Each line below that holds the word "header" counts toward the answer; reply with the total number only.

Material shown |
————

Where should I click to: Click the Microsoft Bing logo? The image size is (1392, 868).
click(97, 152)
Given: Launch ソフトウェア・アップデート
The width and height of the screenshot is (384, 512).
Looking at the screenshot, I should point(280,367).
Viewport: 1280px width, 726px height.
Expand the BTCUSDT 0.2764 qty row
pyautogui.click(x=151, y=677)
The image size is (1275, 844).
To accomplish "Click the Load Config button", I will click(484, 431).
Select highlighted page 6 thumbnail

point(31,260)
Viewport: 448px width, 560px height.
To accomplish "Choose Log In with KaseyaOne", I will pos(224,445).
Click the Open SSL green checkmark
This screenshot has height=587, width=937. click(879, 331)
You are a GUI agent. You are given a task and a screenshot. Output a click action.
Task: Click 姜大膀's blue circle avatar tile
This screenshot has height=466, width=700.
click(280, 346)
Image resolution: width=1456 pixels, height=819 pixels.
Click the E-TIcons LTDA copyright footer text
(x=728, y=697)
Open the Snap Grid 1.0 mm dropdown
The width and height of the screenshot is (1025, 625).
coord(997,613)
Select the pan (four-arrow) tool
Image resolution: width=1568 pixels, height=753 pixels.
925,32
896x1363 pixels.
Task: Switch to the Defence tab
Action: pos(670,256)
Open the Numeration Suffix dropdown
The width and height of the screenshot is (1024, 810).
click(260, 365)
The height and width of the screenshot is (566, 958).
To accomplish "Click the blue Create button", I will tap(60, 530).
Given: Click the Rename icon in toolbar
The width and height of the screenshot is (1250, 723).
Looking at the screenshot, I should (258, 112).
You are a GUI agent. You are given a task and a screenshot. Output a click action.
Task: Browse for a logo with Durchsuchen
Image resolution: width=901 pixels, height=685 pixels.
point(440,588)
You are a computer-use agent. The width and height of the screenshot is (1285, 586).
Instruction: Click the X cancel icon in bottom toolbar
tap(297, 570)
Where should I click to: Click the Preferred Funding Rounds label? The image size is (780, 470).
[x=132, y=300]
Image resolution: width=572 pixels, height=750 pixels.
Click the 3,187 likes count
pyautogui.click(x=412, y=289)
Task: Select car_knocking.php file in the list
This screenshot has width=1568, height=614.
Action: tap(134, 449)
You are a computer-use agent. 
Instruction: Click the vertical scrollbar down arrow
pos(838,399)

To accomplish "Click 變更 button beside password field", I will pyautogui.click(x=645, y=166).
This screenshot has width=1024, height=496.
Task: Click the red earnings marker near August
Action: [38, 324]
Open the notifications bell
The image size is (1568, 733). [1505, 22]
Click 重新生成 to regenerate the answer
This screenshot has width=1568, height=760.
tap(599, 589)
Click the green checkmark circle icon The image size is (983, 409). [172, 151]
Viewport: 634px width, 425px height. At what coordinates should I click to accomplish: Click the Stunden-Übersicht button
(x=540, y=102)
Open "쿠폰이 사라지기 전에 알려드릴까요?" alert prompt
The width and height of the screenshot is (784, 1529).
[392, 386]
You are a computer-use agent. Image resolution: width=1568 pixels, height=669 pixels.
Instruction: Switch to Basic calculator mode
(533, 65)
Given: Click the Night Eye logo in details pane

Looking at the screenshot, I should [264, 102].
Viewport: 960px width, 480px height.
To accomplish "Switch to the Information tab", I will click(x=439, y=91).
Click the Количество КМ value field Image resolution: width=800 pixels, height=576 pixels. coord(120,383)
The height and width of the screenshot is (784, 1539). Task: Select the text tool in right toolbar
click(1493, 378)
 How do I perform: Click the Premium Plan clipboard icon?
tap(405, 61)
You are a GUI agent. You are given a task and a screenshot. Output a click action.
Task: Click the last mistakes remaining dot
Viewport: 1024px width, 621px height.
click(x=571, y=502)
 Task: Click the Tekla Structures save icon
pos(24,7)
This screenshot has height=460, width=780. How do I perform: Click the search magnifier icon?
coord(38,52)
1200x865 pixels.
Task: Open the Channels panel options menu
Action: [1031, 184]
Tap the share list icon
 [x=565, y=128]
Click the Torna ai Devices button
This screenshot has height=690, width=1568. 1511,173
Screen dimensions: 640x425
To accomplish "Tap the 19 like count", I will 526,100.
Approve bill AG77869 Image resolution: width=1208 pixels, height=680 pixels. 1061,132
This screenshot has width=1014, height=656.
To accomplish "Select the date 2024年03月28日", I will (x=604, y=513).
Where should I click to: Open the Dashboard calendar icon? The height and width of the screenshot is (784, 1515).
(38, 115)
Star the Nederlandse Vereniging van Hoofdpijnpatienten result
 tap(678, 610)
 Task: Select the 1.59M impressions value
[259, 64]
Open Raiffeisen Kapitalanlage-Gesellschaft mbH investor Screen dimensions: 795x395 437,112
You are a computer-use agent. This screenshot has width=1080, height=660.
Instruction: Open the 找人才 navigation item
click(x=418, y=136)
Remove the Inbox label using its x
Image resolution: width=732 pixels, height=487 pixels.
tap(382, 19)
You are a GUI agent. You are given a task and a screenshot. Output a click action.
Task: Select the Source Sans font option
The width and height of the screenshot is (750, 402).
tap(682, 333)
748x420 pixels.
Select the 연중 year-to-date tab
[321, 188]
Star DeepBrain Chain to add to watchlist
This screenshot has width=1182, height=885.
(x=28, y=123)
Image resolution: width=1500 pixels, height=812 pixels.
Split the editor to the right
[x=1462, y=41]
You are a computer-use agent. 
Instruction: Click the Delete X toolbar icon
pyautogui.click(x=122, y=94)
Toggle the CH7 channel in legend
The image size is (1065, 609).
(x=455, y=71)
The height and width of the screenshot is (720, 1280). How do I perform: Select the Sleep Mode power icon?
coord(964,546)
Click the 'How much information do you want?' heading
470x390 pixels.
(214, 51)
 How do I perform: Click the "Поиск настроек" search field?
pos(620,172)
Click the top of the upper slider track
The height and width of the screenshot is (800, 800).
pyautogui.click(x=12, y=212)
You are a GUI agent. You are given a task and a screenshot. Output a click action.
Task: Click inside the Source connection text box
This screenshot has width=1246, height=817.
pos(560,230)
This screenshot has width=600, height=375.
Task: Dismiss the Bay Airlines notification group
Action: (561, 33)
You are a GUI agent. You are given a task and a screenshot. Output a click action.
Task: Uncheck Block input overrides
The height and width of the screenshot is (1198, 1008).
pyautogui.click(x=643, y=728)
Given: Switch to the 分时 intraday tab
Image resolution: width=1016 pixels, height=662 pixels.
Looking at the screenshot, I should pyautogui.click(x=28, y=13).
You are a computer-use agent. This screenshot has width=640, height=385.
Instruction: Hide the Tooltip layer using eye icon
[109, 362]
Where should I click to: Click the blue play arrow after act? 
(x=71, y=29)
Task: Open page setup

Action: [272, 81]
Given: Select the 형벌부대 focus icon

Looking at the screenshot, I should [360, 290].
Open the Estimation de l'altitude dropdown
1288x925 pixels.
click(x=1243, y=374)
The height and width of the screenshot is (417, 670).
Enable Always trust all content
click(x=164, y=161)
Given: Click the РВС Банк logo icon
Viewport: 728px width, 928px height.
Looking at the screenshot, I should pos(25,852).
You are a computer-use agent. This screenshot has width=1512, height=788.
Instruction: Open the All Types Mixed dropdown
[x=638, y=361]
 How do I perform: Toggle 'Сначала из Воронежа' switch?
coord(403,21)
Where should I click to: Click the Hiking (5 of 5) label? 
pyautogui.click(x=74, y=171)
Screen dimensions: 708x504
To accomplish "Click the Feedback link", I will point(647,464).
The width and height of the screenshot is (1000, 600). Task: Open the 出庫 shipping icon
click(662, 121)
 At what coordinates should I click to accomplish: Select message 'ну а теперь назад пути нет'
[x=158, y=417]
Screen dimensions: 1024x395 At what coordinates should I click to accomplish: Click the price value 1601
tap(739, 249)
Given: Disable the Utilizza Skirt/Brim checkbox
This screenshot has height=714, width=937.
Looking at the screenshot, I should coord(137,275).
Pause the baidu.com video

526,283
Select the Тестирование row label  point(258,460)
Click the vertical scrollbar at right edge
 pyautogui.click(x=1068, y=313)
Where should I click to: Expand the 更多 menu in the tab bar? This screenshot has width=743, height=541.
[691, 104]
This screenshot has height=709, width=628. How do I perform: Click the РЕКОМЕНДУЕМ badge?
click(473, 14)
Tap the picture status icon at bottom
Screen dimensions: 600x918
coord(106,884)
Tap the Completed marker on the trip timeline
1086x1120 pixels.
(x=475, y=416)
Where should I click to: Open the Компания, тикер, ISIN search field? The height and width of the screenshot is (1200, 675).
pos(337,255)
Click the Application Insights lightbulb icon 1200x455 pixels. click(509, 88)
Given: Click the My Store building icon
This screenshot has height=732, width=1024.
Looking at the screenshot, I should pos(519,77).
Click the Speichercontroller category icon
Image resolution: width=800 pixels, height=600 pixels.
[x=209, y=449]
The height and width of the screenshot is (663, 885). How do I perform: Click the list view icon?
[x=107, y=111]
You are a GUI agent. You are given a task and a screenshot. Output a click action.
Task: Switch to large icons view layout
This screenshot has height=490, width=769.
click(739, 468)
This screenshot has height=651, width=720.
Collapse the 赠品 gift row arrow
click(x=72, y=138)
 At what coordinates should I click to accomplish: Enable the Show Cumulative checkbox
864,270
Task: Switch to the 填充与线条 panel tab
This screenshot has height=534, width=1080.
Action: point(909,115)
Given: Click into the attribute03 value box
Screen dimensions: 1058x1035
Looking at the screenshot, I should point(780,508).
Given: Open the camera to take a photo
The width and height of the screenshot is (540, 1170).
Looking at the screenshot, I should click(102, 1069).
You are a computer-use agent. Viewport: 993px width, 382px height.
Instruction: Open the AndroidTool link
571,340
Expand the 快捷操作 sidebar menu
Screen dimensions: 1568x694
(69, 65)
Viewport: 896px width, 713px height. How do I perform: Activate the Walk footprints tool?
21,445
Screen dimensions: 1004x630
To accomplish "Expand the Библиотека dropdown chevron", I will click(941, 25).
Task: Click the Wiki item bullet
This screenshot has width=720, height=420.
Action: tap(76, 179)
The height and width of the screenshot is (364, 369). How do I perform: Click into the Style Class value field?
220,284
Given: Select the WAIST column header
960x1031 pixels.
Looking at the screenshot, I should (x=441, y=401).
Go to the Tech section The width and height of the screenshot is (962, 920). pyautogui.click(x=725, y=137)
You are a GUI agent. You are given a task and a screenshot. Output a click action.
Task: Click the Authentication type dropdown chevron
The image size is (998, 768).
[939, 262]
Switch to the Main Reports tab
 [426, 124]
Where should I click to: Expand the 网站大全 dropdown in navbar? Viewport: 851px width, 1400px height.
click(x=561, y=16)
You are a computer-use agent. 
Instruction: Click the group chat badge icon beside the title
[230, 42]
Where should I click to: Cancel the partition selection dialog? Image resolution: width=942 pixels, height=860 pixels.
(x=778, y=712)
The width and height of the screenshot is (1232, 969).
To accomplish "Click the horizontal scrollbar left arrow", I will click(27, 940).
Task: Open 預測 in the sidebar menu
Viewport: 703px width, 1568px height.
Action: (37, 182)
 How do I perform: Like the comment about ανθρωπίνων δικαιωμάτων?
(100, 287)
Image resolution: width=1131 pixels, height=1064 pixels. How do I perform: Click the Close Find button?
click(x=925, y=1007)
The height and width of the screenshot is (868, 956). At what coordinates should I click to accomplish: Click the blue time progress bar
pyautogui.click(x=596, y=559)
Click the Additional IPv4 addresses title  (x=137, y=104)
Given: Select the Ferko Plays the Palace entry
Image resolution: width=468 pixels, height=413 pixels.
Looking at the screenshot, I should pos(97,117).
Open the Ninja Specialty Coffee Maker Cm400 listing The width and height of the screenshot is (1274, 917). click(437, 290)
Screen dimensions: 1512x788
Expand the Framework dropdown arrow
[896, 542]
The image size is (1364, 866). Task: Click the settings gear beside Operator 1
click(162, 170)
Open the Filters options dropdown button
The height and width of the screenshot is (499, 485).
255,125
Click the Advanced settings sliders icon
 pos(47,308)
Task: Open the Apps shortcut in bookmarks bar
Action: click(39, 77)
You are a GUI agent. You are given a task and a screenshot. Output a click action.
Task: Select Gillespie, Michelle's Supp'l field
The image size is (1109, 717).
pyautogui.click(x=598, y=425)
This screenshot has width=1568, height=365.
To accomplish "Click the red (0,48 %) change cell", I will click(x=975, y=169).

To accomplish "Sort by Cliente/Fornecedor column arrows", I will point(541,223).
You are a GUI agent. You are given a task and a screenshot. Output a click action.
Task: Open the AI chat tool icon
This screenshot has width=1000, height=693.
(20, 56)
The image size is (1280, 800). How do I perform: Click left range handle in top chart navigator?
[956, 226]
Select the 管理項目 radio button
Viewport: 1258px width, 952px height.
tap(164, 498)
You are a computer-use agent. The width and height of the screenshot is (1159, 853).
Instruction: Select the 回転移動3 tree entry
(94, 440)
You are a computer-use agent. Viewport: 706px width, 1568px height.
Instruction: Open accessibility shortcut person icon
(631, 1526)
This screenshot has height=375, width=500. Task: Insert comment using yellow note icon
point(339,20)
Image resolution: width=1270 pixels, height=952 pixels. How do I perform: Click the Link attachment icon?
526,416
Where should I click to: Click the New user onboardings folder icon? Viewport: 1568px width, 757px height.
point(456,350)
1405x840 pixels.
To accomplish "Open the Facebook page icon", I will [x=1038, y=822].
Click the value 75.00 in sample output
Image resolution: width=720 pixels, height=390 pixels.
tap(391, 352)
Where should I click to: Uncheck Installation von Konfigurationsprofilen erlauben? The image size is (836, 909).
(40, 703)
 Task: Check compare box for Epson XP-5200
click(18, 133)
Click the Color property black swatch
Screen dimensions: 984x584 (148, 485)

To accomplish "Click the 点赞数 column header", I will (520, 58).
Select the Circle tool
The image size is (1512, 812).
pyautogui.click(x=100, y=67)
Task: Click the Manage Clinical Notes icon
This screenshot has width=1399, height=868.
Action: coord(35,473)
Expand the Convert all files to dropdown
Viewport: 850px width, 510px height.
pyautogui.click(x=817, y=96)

————

Task solution |
2